Search code examples
pythonpytorchpytorch-dataloader

How do I turn a numpy ndarray into a PyTorch dataset?


I have a numpy ndarray with a shape (16699, 128, 128), where each element is an image of 128 by 128 pixels, each image normalized to a range of 0 to 1. Now, to put the image into a neural network model, I have to take each element of the array, convert it to a tensor, and add one extra-dimension with .unsqueeze(0) to it to bring it to the format (C, W, H). So I'd like to simplify all this with the dataloader and dataset methods that PyTorch has to use batches and etc. How I can do it?

This is the method I have now:

epochs = 3

for epoch in range(epochs):
    for i in range(X):
        y = torch.from_numpy(y[i])
        x = torch.from_numpy(X[i]).unsqueeze(0)
        ...

Solution

  • One way is to convert X and y to two tensors (both with the same length), then wrap them in a torch.utils.data.TensorDataset.

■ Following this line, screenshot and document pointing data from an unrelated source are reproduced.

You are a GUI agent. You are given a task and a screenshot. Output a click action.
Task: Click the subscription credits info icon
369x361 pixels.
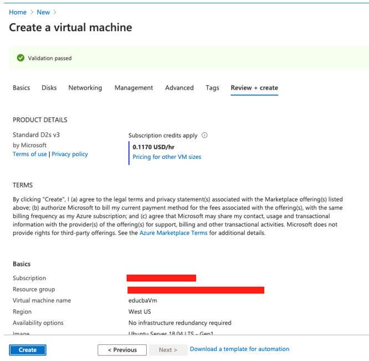click(204, 135)
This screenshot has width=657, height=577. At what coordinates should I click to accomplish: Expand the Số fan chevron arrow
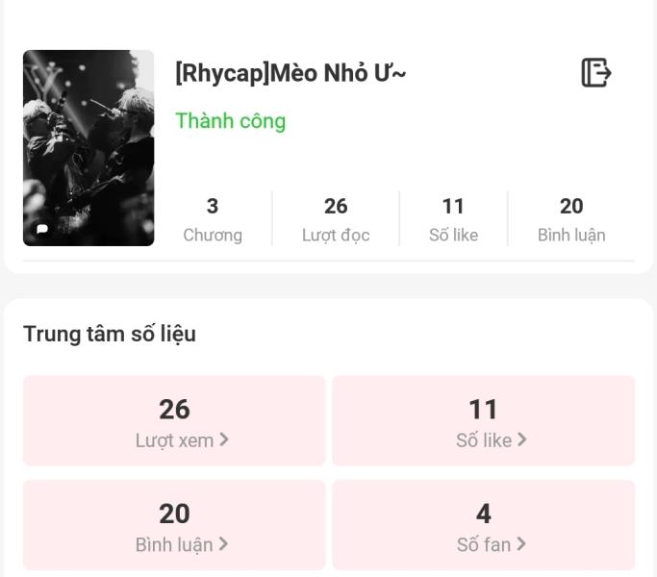point(520,544)
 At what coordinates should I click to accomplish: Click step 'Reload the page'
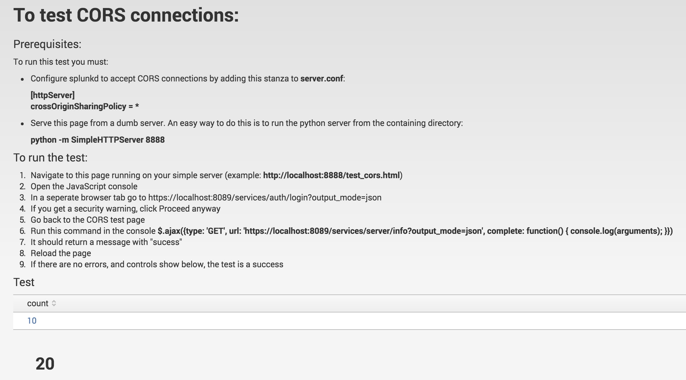pyautogui.click(x=61, y=253)
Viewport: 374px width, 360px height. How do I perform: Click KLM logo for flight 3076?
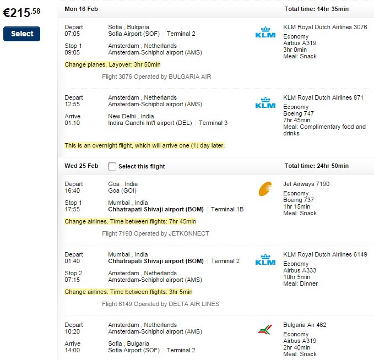(265, 33)
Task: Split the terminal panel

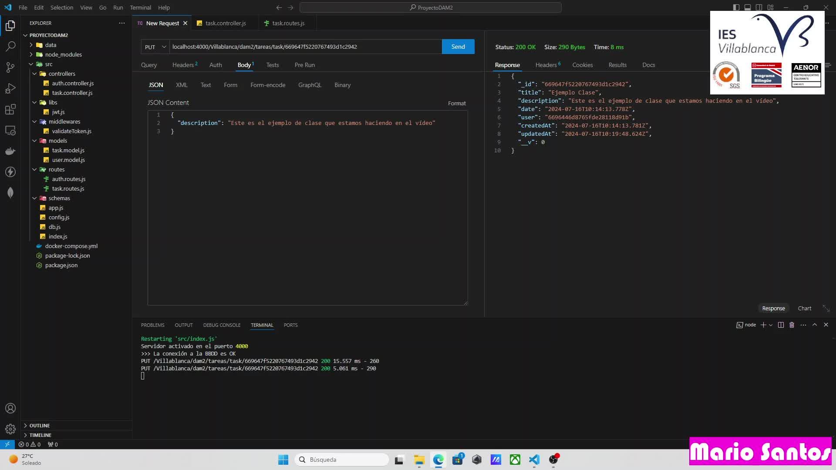Action: click(x=781, y=325)
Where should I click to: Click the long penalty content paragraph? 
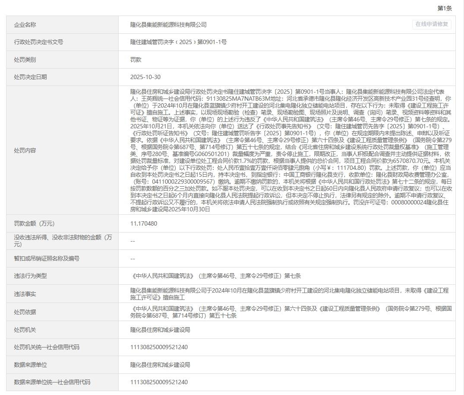291,150
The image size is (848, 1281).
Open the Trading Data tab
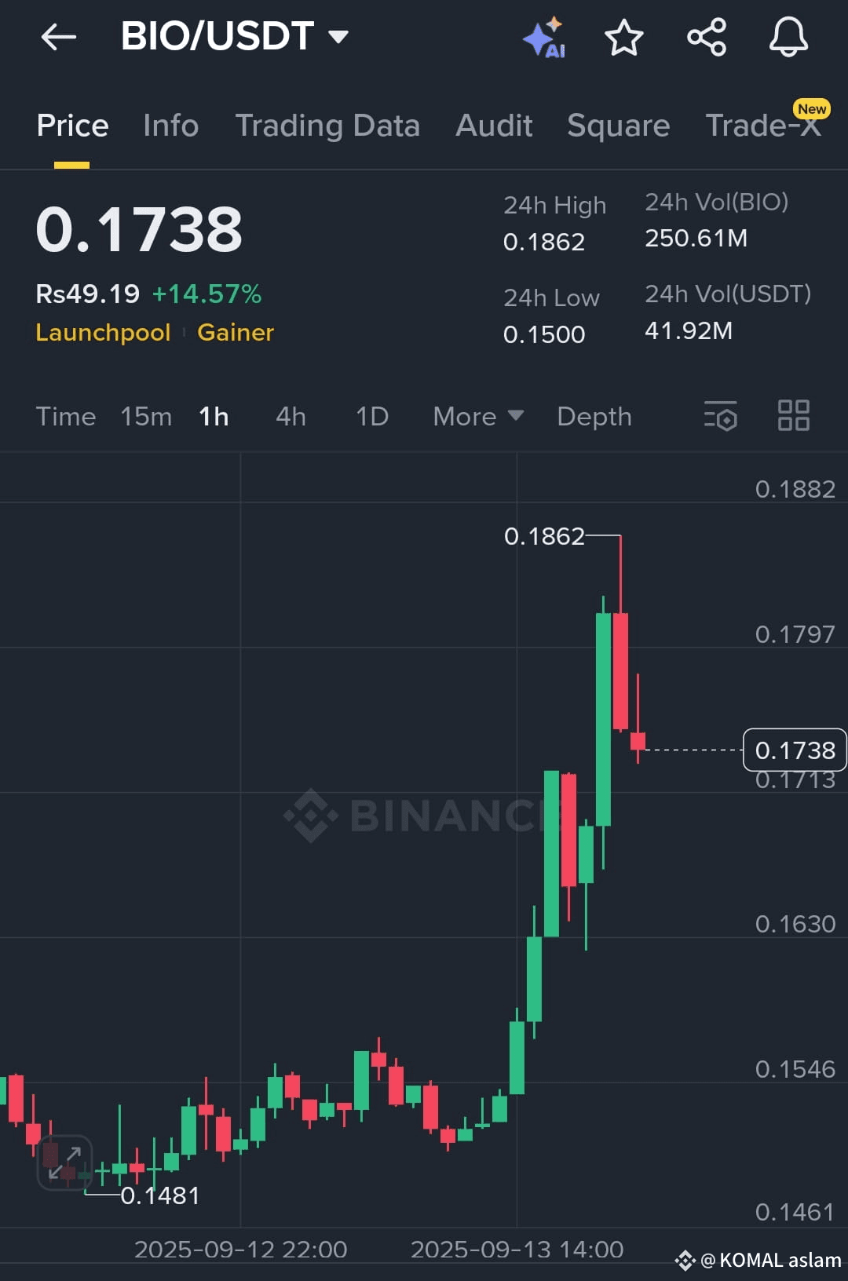click(x=327, y=126)
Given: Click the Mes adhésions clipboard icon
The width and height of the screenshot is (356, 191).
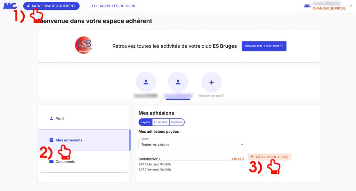Looking at the screenshot, I should pyautogui.click(x=51, y=140).
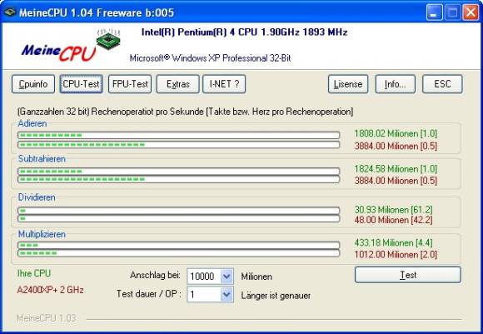Expand the Anschlag bei dropdown arrow
Screen dimensions: 483x334
pos(227,277)
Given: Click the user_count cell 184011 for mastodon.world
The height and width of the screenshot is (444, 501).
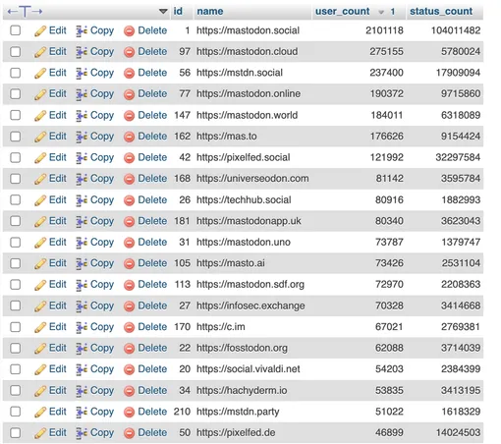Looking at the screenshot, I should [387, 115].
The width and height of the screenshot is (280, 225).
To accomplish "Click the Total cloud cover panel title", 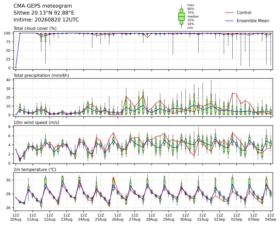I will pyautogui.click(x=35, y=28).
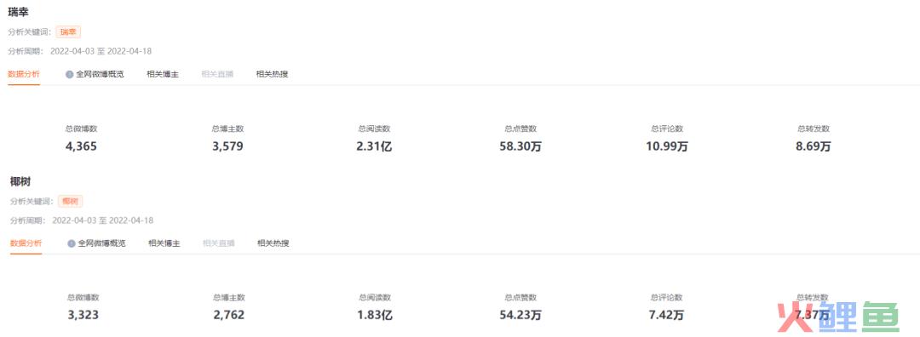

    from torch.utils.data import TensorDataset, DataLoader
    
    batch_size = 128
    dataset = TensorDataset(torch.from_numpy(X).unsqueeze(1), torch.from_numpy(y))
    loader = DataLoader(dataset, shuffle=True, batch_size=batch_size)
    
    ...
    
    # training loop
    for epoch in range(epochs):
        for x, y in loader:
            # x is a tensor batch of images with shape (batch_size, 1, H, W)
            # y is a tensor with the corresponding labels
            ...